Heikki explained which sorts of statistics gathers, such as most common values and histograms. Another interesting stat is the correlation between physical pages and data ordering (see CLUSTER).
Column statistics are gathered when running ANALYZE and stored in the pg_statistic system catalog. The pg_stats view provides a human-readable version of these stats.
Heikki also explained how to determine whether performance issues are due to out-of-date statistics or not. As it turns out, EXPLAIN ANALYZE shows for each step of the query planner how many rows it expects to process and how many it actually processed. The rule of thumb is that similar values (no more than an order of magnitude apart) mean that column statistics are doing their job. A wider margin between expected and actual rows mean that statistics are possibly preventing the query planner from picking a more optimized plan.
It was noted though that statistics-related performance issues often happen on tables with very frequent modifications. Running ANALYZE manually or increasing the frequency of the automatic ANALYZE may help in those situations.
Advanced Extension Use Cases, Dimitri Fontaine
Dimitri explained with very simple cases the use of some of Postgres' lesser-known extensions and the overall extension mechanism.

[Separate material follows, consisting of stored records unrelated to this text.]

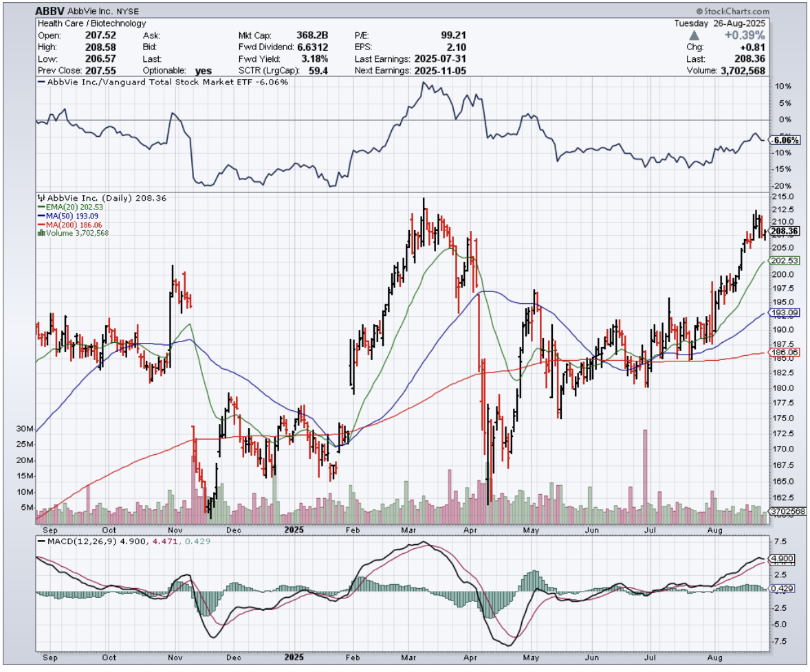This screenshot has width=810, height=672.
Task: Click the gray up-arrow change indicator
Action: (695, 35)
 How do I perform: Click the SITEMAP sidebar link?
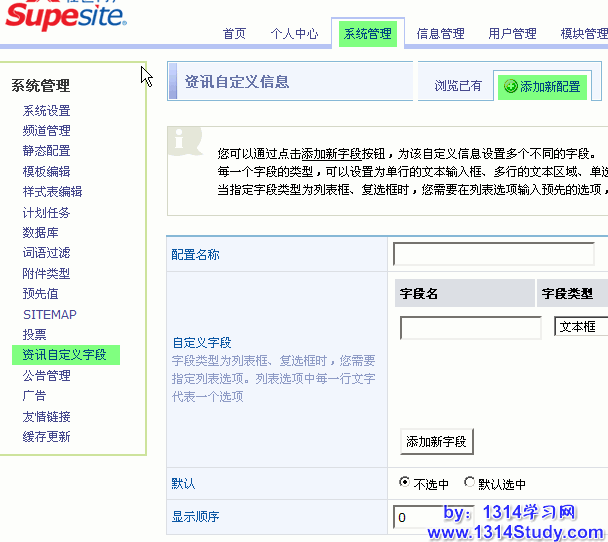coord(50,314)
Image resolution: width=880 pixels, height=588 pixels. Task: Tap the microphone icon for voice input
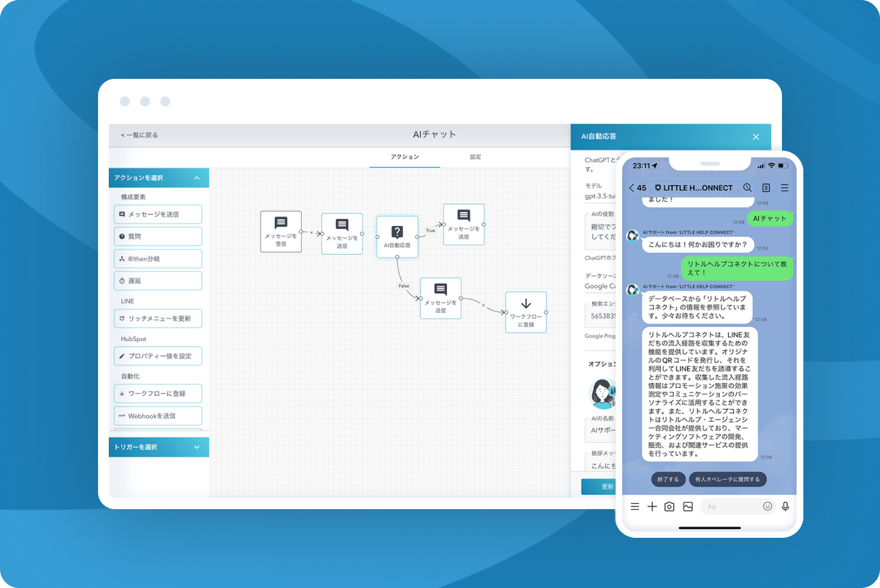point(785,506)
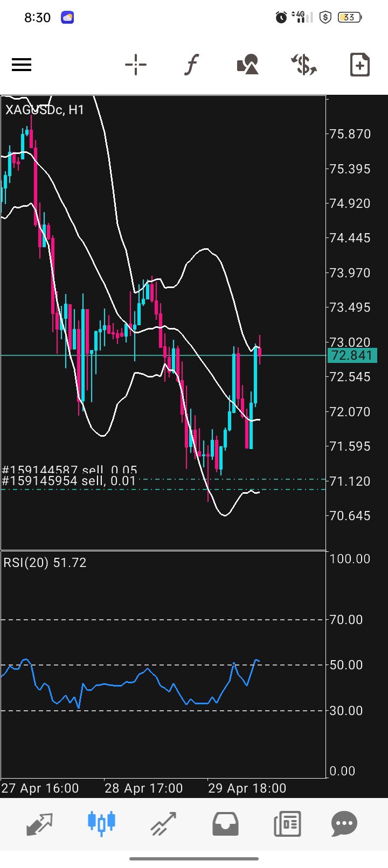Screen dimensions: 388x868
Task: Open the History inbox tray tab
Action: pos(225,823)

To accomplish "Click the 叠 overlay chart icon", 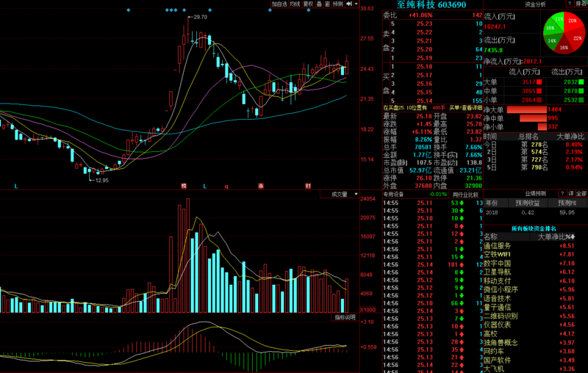I will [320, 4].
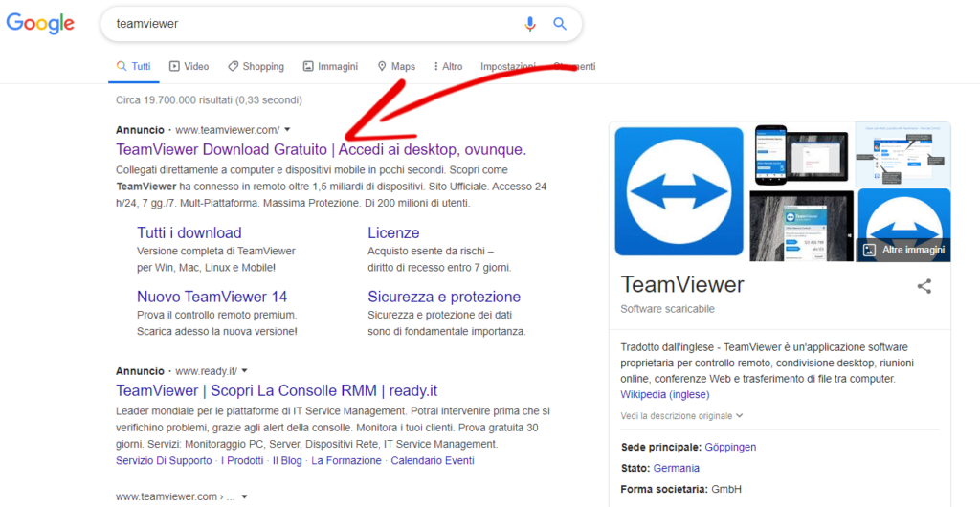Open the Maps search tab
980x507 pixels.
[x=396, y=67]
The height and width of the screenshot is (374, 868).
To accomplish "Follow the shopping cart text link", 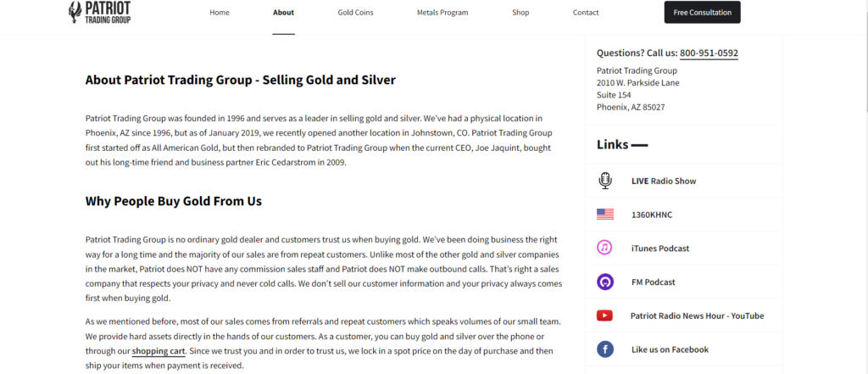I will pyautogui.click(x=159, y=351).
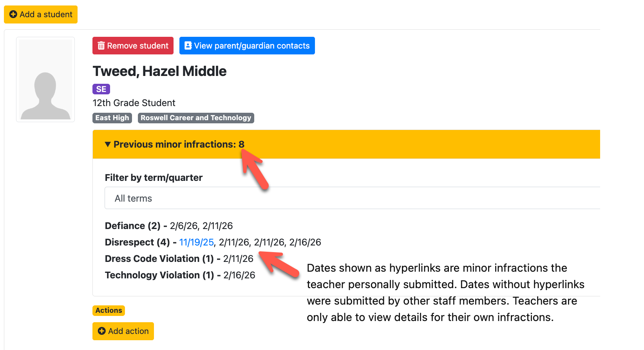Collapse the Previous minor infractions triangle
The height and width of the screenshot is (350, 644).
(108, 144)

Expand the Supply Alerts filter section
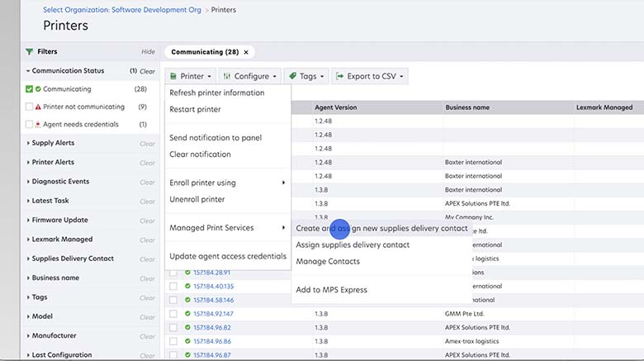[54, 143]
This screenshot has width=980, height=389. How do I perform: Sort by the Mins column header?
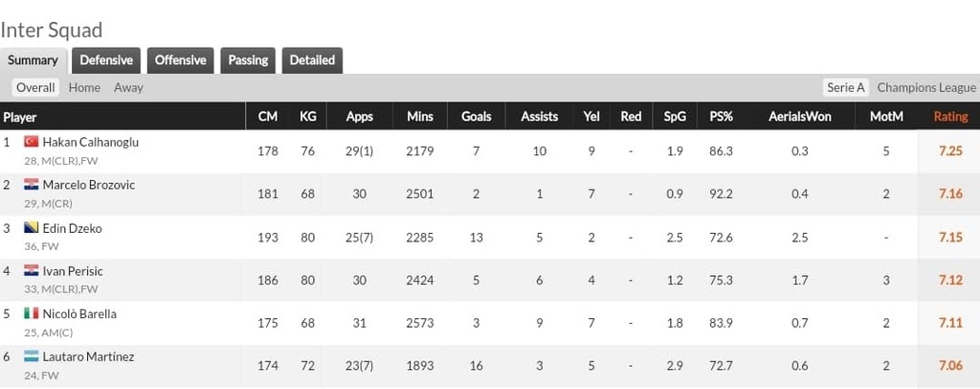[x=419, y=117]

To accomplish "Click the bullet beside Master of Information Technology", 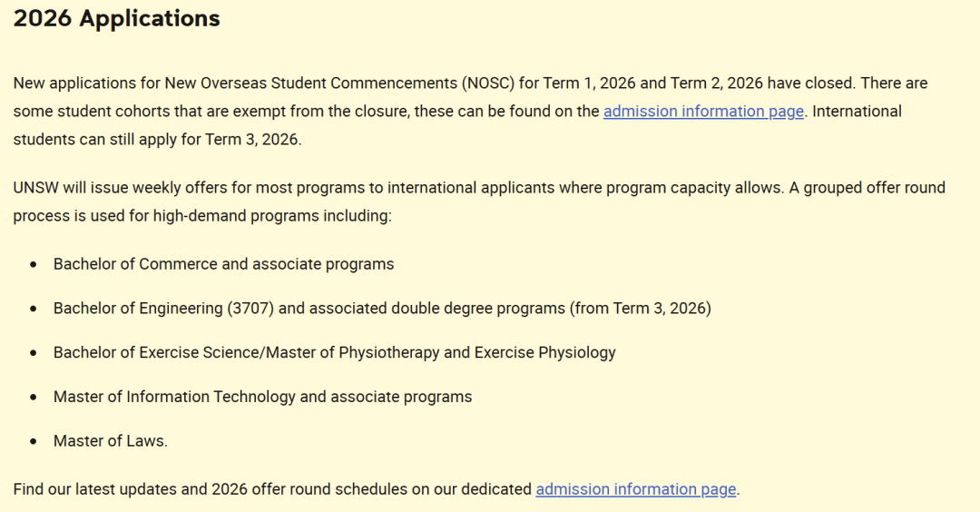I will (x=34, y=398).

Here's a grocery-list of the extensions and types he introduced:
- intarray extension, which adds operators and functions to the standard ARRAY type, specifically tailored for arrays of integers,
- the standard POINT type which provides basic 2D flat-earth geometry,
- the cube extension that can represent N-dimensional points and volumes,
- the earthdistance extension that builds on cube to provide distance functions on a sphere-shaped Earth (a close-enough approximation for many uses),
- the pg_trgm extension which provides text similarity functions based on trigram matching (a much simpler thus faster alternative to Levenshtein distances), especially useful for "typo-resistant" auto-completion suggestions,
- the hstore extension which provides a simple-but-efficient key value store that has everyone talking in the Postgres world (it's touted as the NoSQL killer),
- the hll extensions which implements the HyperLogLog algorithm which seems very well suited to storing and counting unique visitor on a web site, for example.
An all-around great talk with simple but meaningful examples.
Integrated cache invalidation for better hit ratios, Magnus Hagander
What Magnus presented almost amounted to a tutorial on caching strategies for busy web sites. He went through simple examples, using the ubiquitous Django framework for the web view part and Varnish for the HTTP caching part.
The whole talk revolved around adding private (X-prefixed) HTTP headers in replies containing one or more "entity IDs" so that Varnish's cache can be purged whenever said entities change. The hard problem lies in how and when to call PURGE on Varnish.
The obvious solution is to override Django's save() method on Model-derived objects. One can then use httplib (or better yet requests) to purge the cache. This solution can be slightly improved by using Django's signal mechanism instead, which sound an awful-lot like CubicWeb's hooks.
The problem with the above solution is that any DB modification not going through Django (and they will happen) will not invalidate the cached pages. So Magnus then presented how to write the same cache-invalidating code in PL/Python in triggers.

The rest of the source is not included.